**Supplied text**:
In true 'Fall Out Boy Releases A New Thing' fashion it's been criticized by news and people who didn't like it and so on and so forth. Nature is healing, people are actively hating on Fall Out Boy. This is truly the tour of healing.
As far as setlists go: We got an update to the first setlist picture, it reads "sophomore, gin, coffee, suitehearts and patron". Notably GINASFS is missing, despite this setlist being from the Chicago show and it is not in the order they played these songs. As of the posting of this update, all songs have been played (on dates 3, 2, 7, 8 and 10 respectively)
Speaking of setlists:
we got one for The Woodlands, 8 Ball song was Kintsugi Kid ("How will you torture us this evening/should we sing a song from 10 years ago?/Should we sing a song about 10 years ago?" codename Tango Yeti, in keeping with the more or less NATO alphabet for Ten Years) also worth noting that this is Joe's favourite track in sm(f)s. This is how we learnt that post hiatus AND in particular current album tracks were on the list of 8 Ball possibilities, marking the first in a long series of "I didn't know the 8 ball could do that"
For Dallas we got an interesting situation with the setlist. We got one, that said and fit with Kansas' set, except that one hadn't been leaked, so a lot of speculation surrounded the magic 8 ball code OCHO, which isn't NATO alphabet. This marks the day we got confirmation that they were upping their game to keep the 8 ball songs a surprise, they posted fake/old setlists at the venue and the codename ocho stands, in all likelyhood for Sophomore Slump being the eight track in FUTCT. Here's the Kansas setlist in question.
After the show we got the real Dallas setlist, song was The (After) Life Of The Party ("Should we play one about hanging out being the afterlife of the party?", codename: Sierra Alpha for Stitch/Scar Away)
For day 6 we didn't get a setlist but the 8 ball song was Homesick At Space Camp ("Should we play a brand new fucking song?/Should we play a really fucking old song?", also of note Patrick tells the audience there's an audience participation moment incoming and teaches the lyrics since it's been so long since they played it last)
As a sidenote, with these setlists we've been able to see the names of the scenes: "AQUA Scene" for the one with the starfishes and the seashell submarine that's present for uma and 16c, "Attic Scene" for the tttyg smaller stage scene, "Dog(Bubbles) Scene" for well the giant dog head with the childlike squiggles backdrop and the bubbles and transparent balls that goes on through arms race (yes i know a lot of people are keenly aware that the dog scene includes arms race), disloyal order and heaven iowa, "Red Drape" for whatever hits after heaven iowa, "TREE Scene" for the one with you guessed it the big fuck off tree that is real and you can touch scene that lasts for fake out and the entire piano + magic section, and "Red Drape" again for grudge and The Magic 8 Ball Slot. Worth mentioning here is that they started playing their shows in Joe's attic
Piano Enrichment time these dates was, SOMETHING:
Pre-Piano banter has been great, arguing over banter between them. Day 4 gave us the banter of all time, with them arguing over body fluid composition.

**Data section**:
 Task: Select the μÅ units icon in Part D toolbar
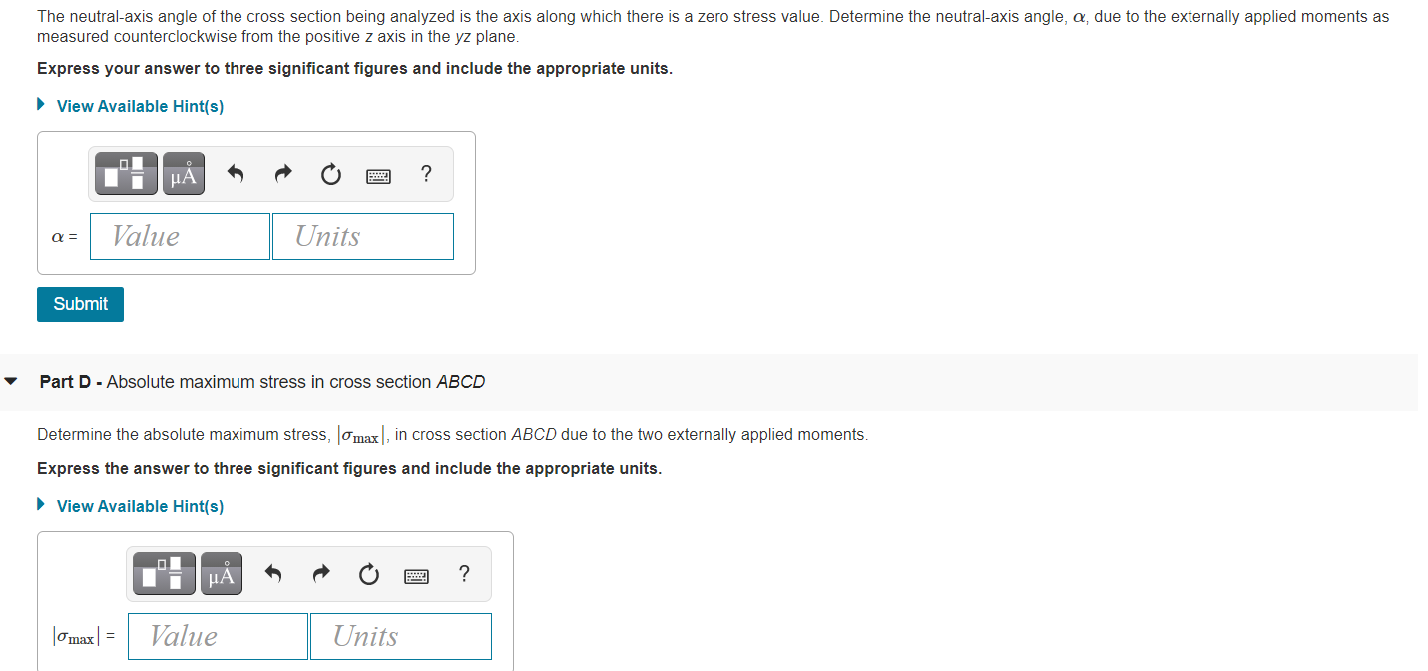click(221, 573)
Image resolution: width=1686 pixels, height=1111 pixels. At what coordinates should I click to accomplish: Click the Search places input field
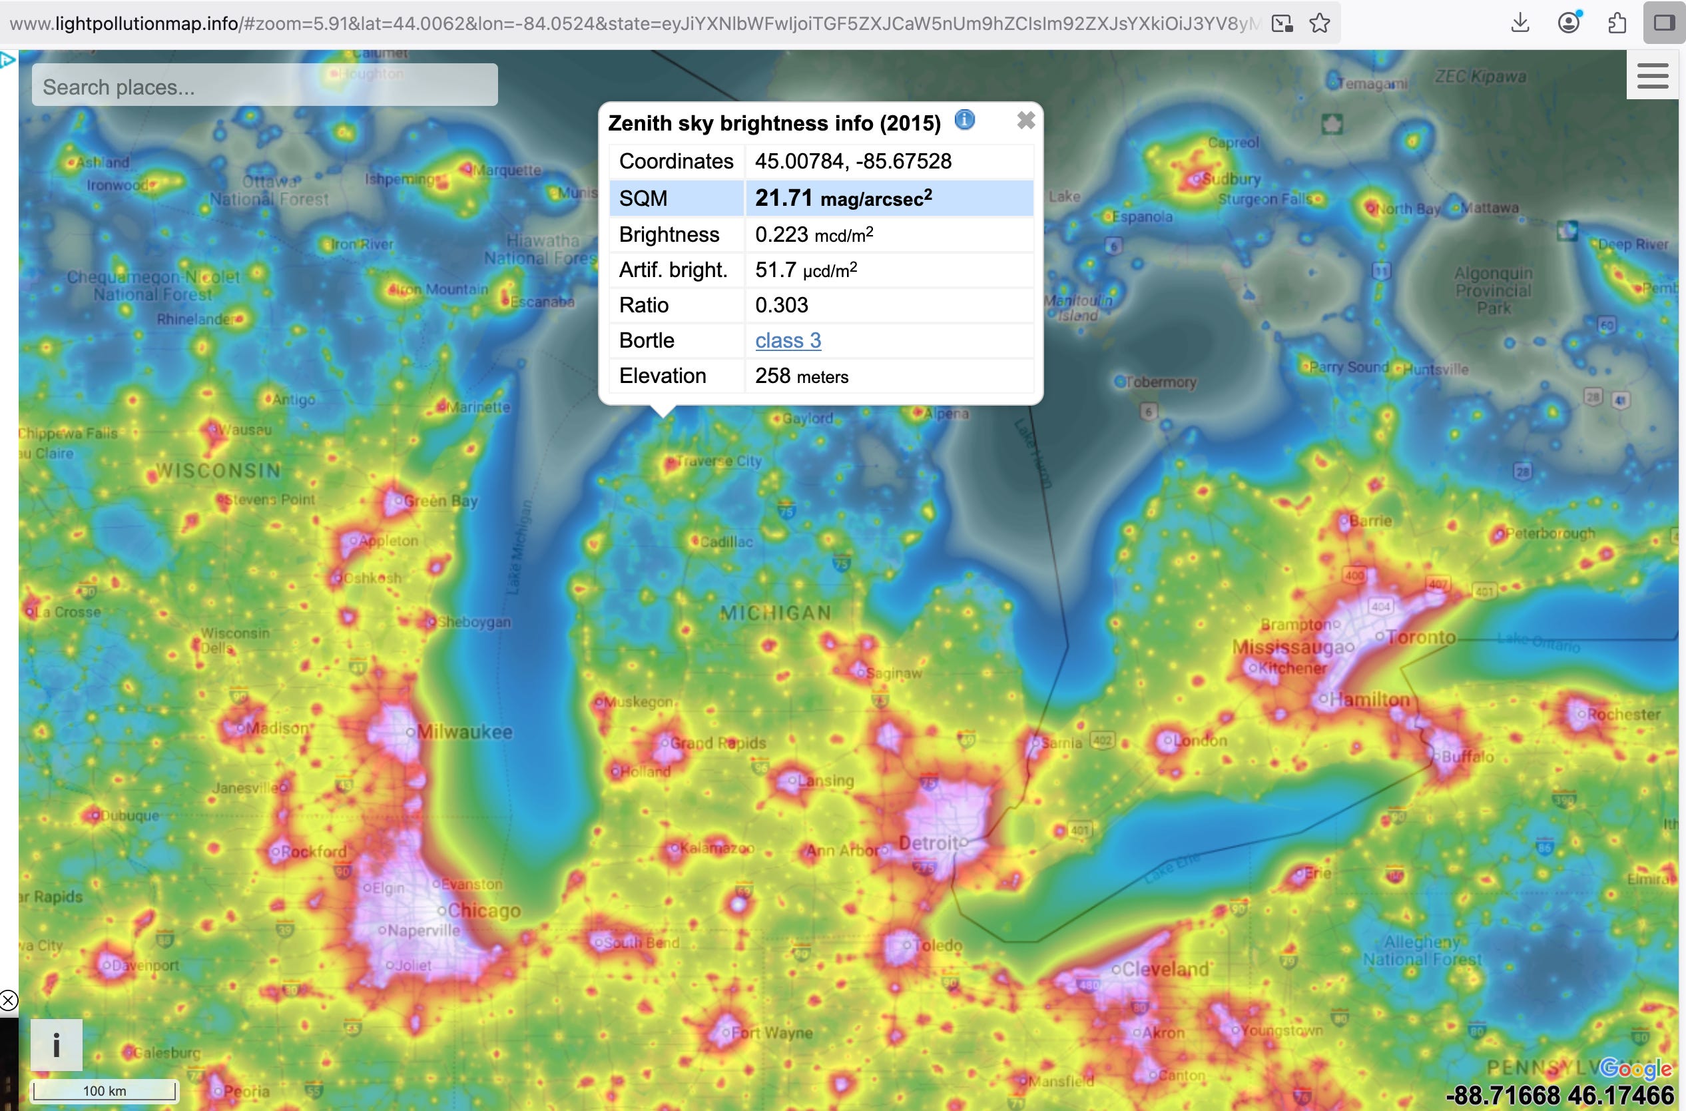tap(264, 86)
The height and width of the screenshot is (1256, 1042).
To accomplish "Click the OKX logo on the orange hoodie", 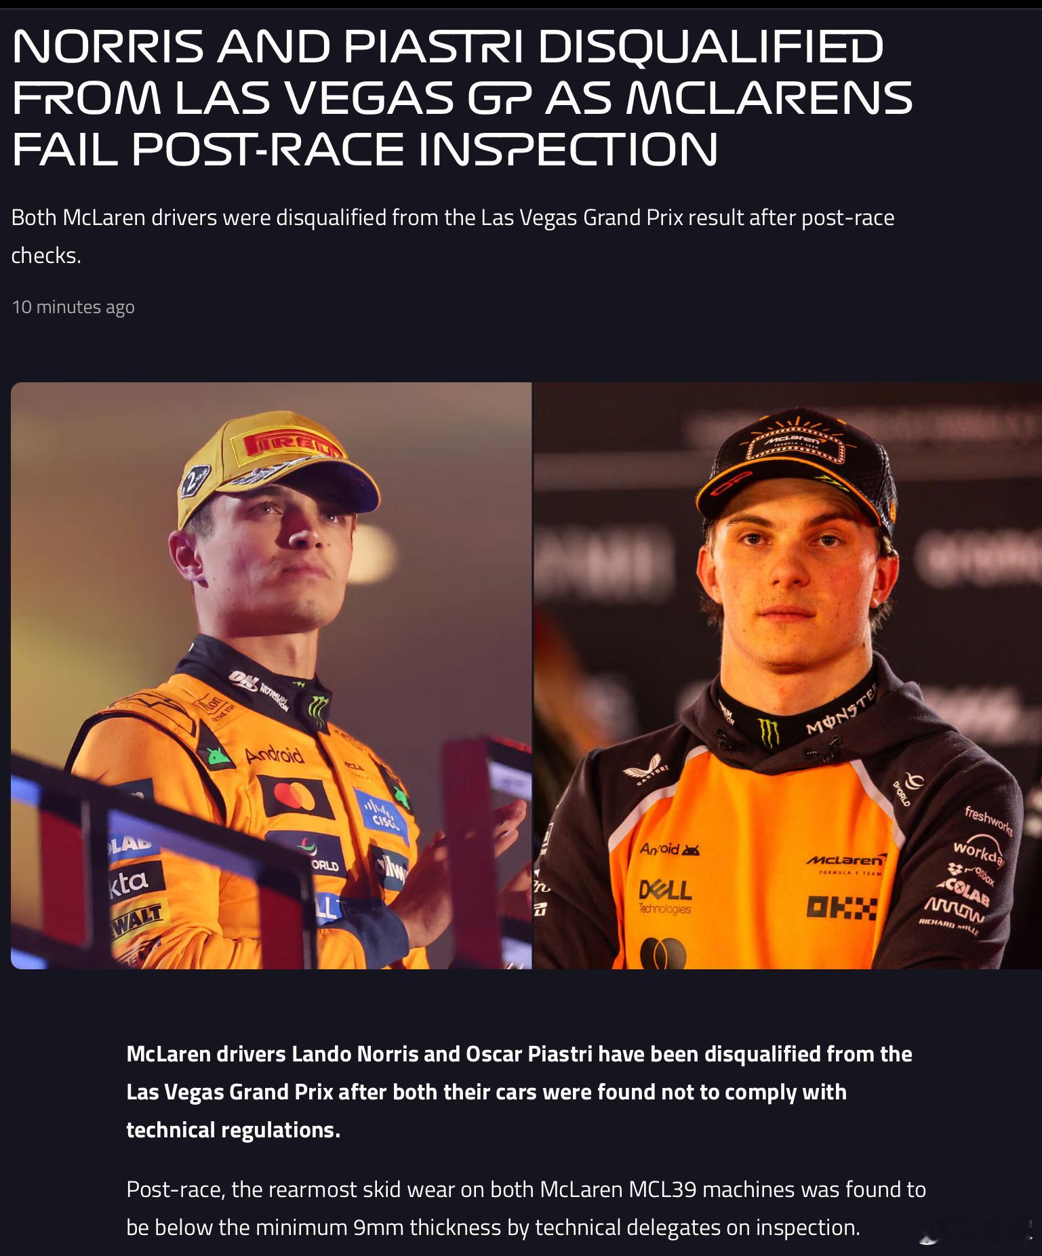I will click(x=842, y=908).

**Complete the following**:
(a) In the Fall Out Boy tour notes, which song came up as the 8 Ball song at The Woodlands?
(b) Translate this sentence from the Fall Out Boy tour notes into French: "Nature is healing, people are actively hating on Fall Out Boy."
(c) Extend the Fall Out Boy tour notes past their final sentence, keeping their voice and subject.

**Task-by-task outputs**:
(a) Kintsugi Kid.

(b) La nature guérit, les gens détestent activement Fall Out Boy.

(c)
Piano Boy is still out for blood. On day 4 he did a triple medley of somebody to love and take on me before moving onto don't stop believin. And then he said he had imposter syndrome and did What a Catch Donnie on day 5, which at the time was a very devastating thing.
It got immediately overshadowed day 6 because he did Spotlight, off of Truant FUCKING Wave and Soul FUCKING Punk. That was a lot of lights.
These dates are when we confirmed the fixed setlist also isn't fixed at all, Hum Hallelujah was back for day 6, without sacrificing Take Over this time
Oh yea and someone referenced "Thanks Pete!" in the crowd and Pete said "Heard it", you can hear the response (not the thanks pete) just before the banter that led to Spotlight (these are so backlogged that I can confidently spoil you this WILL be important later ;) )
We hadn't even recovered from the category 11 Soul Punk event when they hit us with the grimace shake video. It may now be part of the cinematic universe of "All the times Fall Out Boy has died, specially Pete, Extra Specially By Patrick's Hand. Guys how does this keep happening."
In the outfits category that's still a thinly veiled excuse to share pics of them being silly and 'FOB stands for Family Of Bestfriends':
No wardrobe updates for day 4 other than them ocasionally picking up friendship bracelets while bantering and the insanity of wearing three layers on 38C weather for the commitment to the emo poet look. Patrick seems to have been feeling extremely daring and wore khakis instead. But he did give an explanation why he's dressed like this.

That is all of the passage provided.